Skip to contents

Instead of writing multiple if-clauses to recode values into a new variable, you can use formats to recode a variable into a new one.

Usage

recode(data_frame, new_var, ...)

recode_multi(data_frame, ...)

Arguments

data_frame

A data frame which contains the the original variables to recode.

new_var

The name of the newly created and recoded variable.

...

recode() Pass in the original variable name that should be recoded along with the corresponding format container in the form: variable = format.

In recode_multi() multiple variables can be recoded in one go and multilabels can be applied. This overwrites the original variables and duplicates rows if multilabels are applied. In occasions were you want to use format containers to afterwards perform operations with other packages, you can make use of this principle with this function.

Value

Returns a data frame with the newly recoded variable.

Details

recode() is based on the 'SAS' function put(), which provides an efficient and readable way, to generate new variables with the help of formats.

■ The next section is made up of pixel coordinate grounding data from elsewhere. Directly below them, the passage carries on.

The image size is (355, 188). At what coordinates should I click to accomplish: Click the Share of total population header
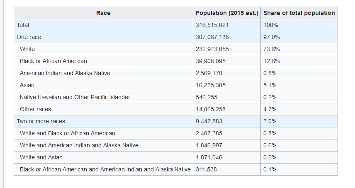coord(299,13)
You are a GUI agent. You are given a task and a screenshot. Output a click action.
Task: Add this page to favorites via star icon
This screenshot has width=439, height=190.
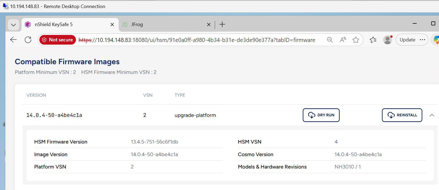[356, 40]
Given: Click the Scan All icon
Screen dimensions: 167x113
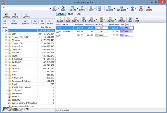Looking at the screenshot, I should click(x=75, y=18).
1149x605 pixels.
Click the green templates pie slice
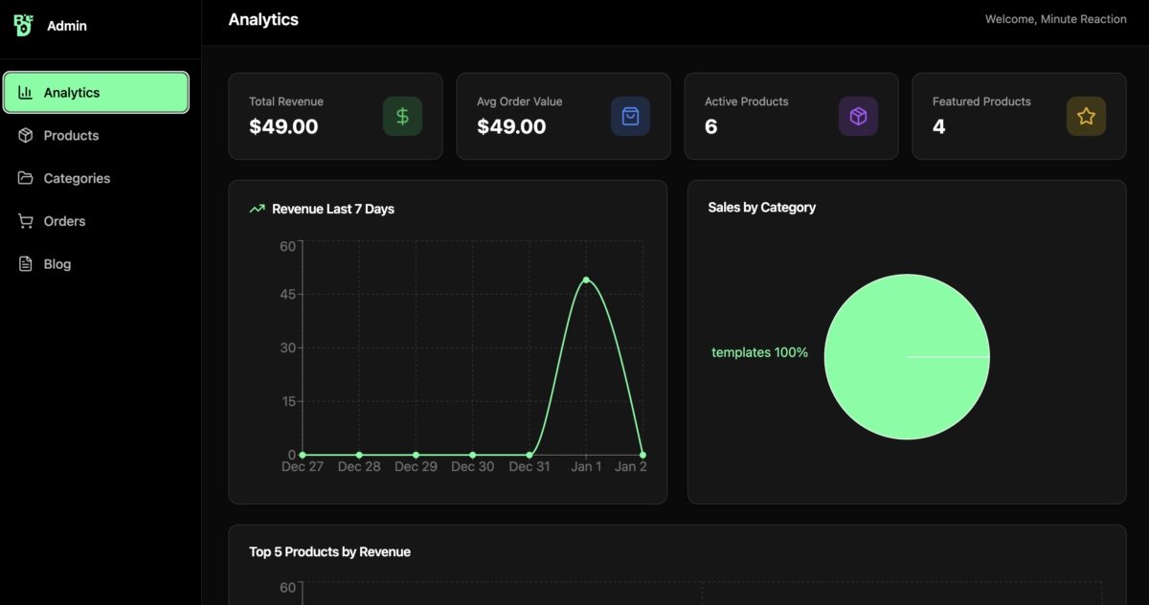point(890,392)
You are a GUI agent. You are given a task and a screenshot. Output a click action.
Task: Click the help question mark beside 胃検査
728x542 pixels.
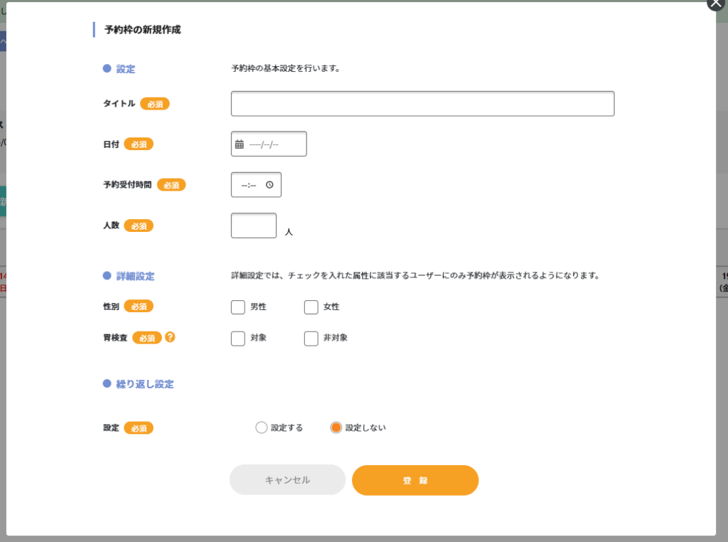170,337
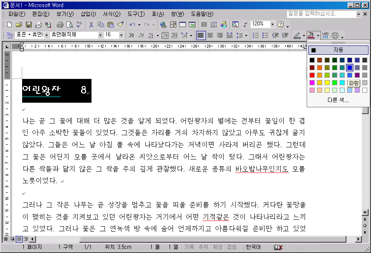Click 다른 색... to open more colors
Screen dimensions: 371x253
click(338, 100)
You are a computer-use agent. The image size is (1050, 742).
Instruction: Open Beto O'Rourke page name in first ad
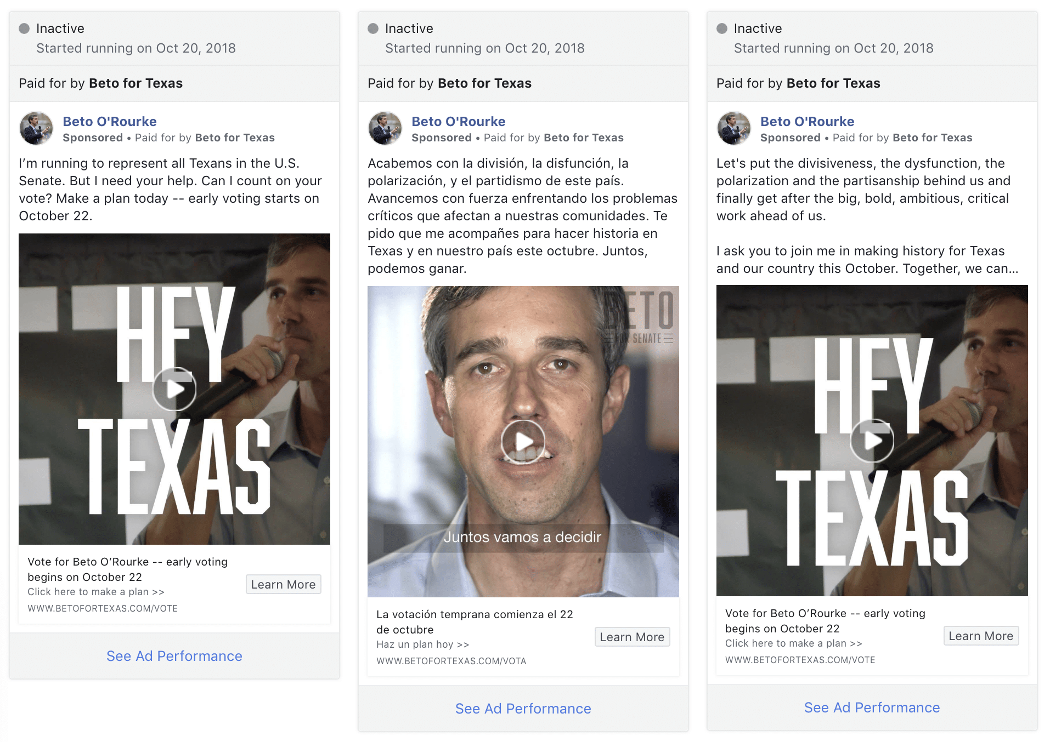[x=110, y=122]
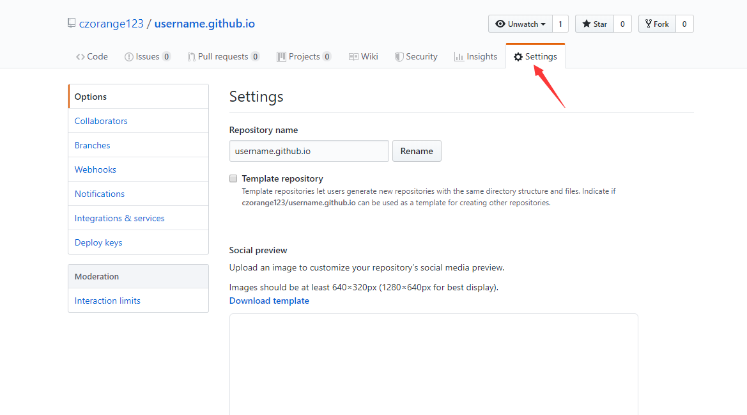This screenshot has height=415, width=747.
Task: Open the Unwatch dropdown menu
Action: coord(521,24)
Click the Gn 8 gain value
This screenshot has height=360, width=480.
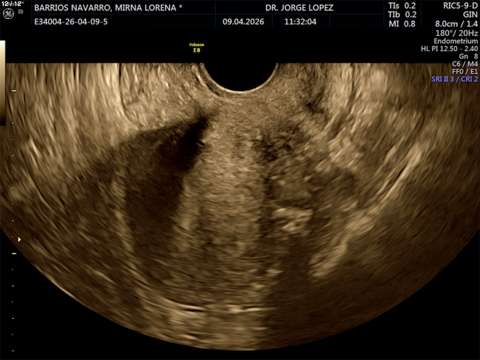point(468,56)
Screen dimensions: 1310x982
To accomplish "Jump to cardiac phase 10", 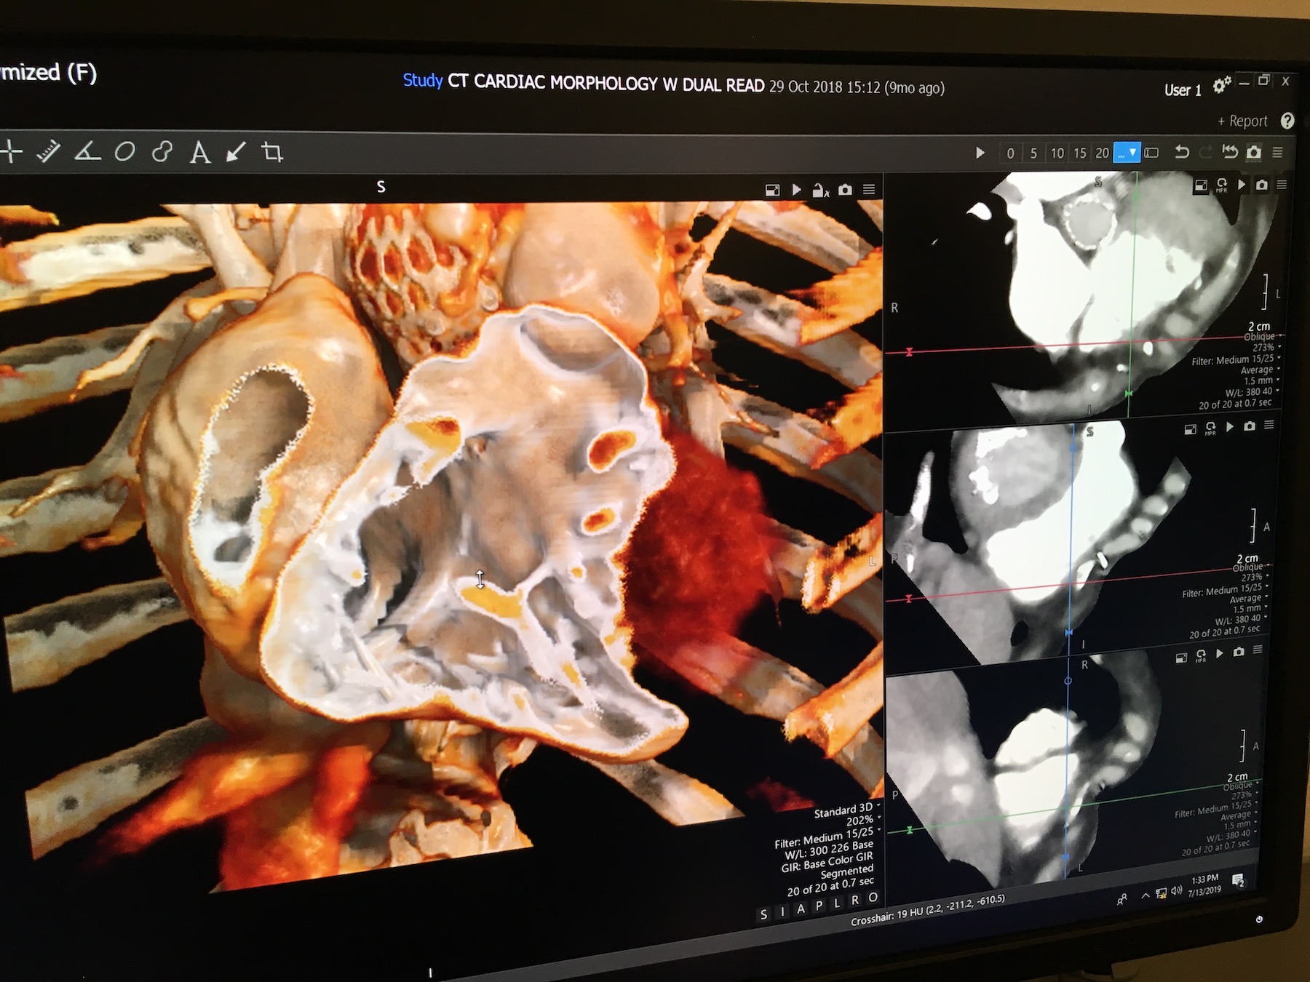I will pyautogui.click(x=1057, y=153).

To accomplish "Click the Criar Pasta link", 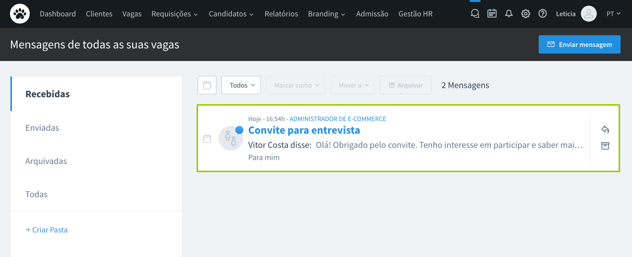I will [47, 230].
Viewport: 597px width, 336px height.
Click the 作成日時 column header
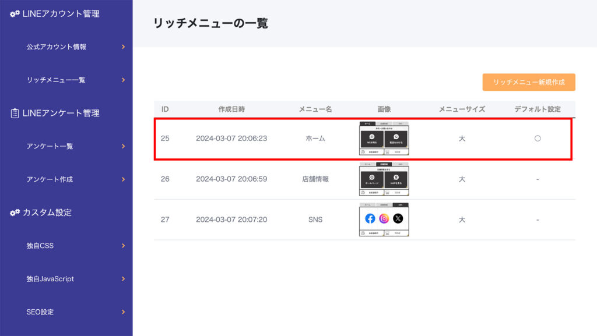(x=231, y=109)
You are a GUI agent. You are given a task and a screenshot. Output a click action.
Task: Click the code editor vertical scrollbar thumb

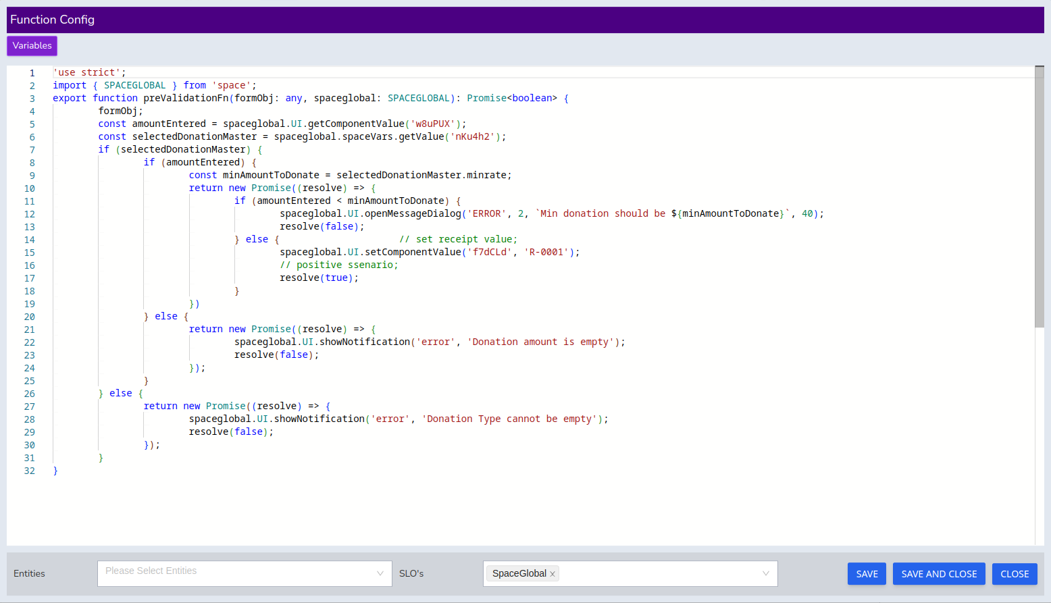coord(1039,196)
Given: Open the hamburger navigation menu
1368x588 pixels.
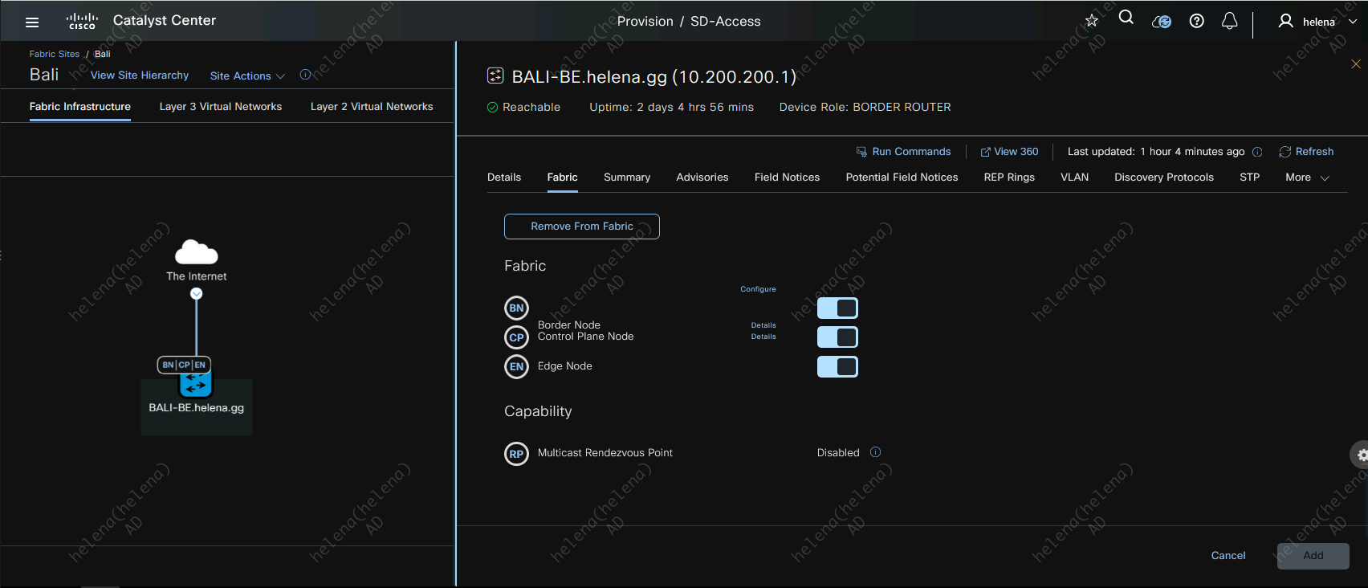Looking at the screenshot, I should pyautogui.click(x=32, y=22).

When creating a format you can basically write code like you think: This new category consists of these original values. And after that you just apply these new categories to the original values to create a new variable. No need for multiple if_else statements.

See also

Creating formats: discrete_format() and interval_format().

Functions that also make use of formats: frequencies(), crosstabs(), any_table().

Examples

# Example formats
age. <- discrete_format(
    "under 18"       = 0:17,
    "18 to under 25" = 18:24,
    "25 to under 55" = 25:54,
    "55 to under 65" = 55:64,
    "65 and older"   = 65:100)

# Example data frame
my_data <- dummy_data(1000)

# Call function
my_data <- my_data |> recode("age_group1", age = age.)

# Formats can also be passed as characters
my_data <- my_data |> recode("age_group2", age = "age.")

# Multilabel recode
sex. <- discrete_format(
    "Total"  = 1:2,
    "Male"   = 1,
    "Female" = 2)

income. <- interval_format(
    "Total"              = 0:99999,
    "below 500"          = 0:499,
    "500 to under 1000"  = 500:999,
    "1000 to under 2000" = 1000:1999,
    "2000 and more"      = 2000:99999)

multi_data <- my_data |> recode_multi(sex = sex., income = income.)